空洞は、直径50メートルほどの縦穴で月面とつながっていると見られ、内部は300度ほどあるとされる月の昼と夜の温度差や、宇宙から降り注ぐ放射線の影響を受けにくいほか、水を含む鉱物が残されている可能性もあるということです。

月の探査をめぐっては、今月、アメリカが宇宙飛行士を再び送る計画を発表するとともに、火星などへの有人探査に向けた拠点を月に築く方針を明らかにしています。

また日本でも、2025年以降に日本人宇宙飛行士を月面に送る計画が提案され、今後、議論されることになっていて、JAXAでは将来、月面基地として利用できる可能性があるとしています。

JAXA宇宙科学研究所の春山純一助教は「過酷な月表面の環境を人間が生き抜くのは厳しいと考えていたが、地下の空洞の存在はアポロ計画以来、行けていない月に改めて人間が進んでいける可能性を示している」と話しています。

月探査衛星「かぐや」

日本の月探査衛星「かぐや」のプロジェクトは、NASAアメリカ航空宇宙局アポロ計画以来、最大規模の月探査として注目を集めました。

「かぐや」は、10年前の2007年9月にH2Aロケット13号機で打ち上げられ、およそ1年半にわたり、レーダーなどを使って月の表面や内部の様子の観測を続けました。

打ち上げから1年9か月後の2009年6月に月面に落下し、任務を終えましたが、「かぐや」が観測した膨大なデータの分析はいまも続けられています。
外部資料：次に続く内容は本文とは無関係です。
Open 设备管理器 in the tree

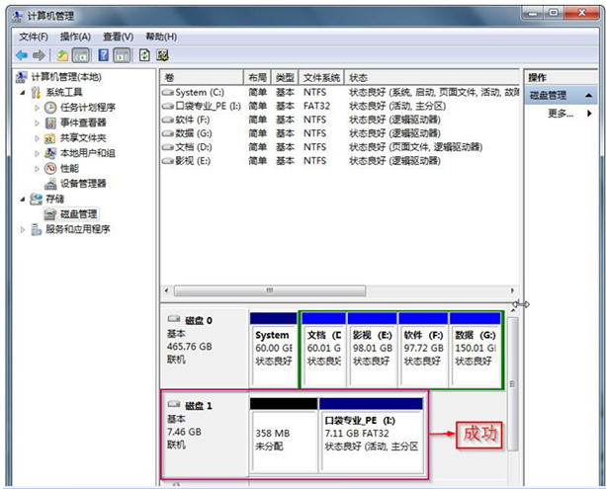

これらのデータをもとに、これまでにも月全体の正確な地形図を作成したり、月の表側と裏側で重力分布が違うことなど、月の成り立ちの解明につながる成果が発表されています。

宇宙での活動は月や深宇宙へ

現在、宇宙空間での人の活動は、アメリカや日本それにヨーロッパなどが共同で運用するISS=国際宇宙ステーションを主な舞台に行われています。しかし、国際宇宙ステーションの運用は7年後の2024年までとされ、その後の運用方針は決まっていません。

こうした中、次なる有人宇宙活動の場として、月面や、さらに遠い火星など「深宇宙」=ディープスペースと呼ばれる宇宙空間を目指す動きが出ています。

このうち、アメリカは今月、ペンス副大統領が宇宙飛行士を再び月に送る計画を発表するとともに、火星などへの有人探査に向けた拠点を月に築く方針を明らかにしました。
また、NASAアメリカ航空宇宙局も、月や火星に向かう拠点として、月の近くを周回する宇宙ステーションを2020年代後半に完成させる構想を発表していて、先月、ロシアの宇宙開発公社と宇宙ステーションを共同で開発していくことを表明しています。

一方、ヨーロッパの欧州宇宙機関は、月面の土を使って人が滞在できる基地を作る構想を提案しています。

このほか、中国やロシアなども有人の月面探査を検討しています。

また日本は、ことし6月に、JAXAが2025年以降、日本人宇宙飛行士を月に送る計画を提案し、今後議論されることになっています。

有人の月面探査は、アメリカが1969年から72年にかけてアポロ計画で行って以降、40年以上行われてきませんでしたが、ディープスペースなどを目指す各国の動きの中で再び注目を集めています。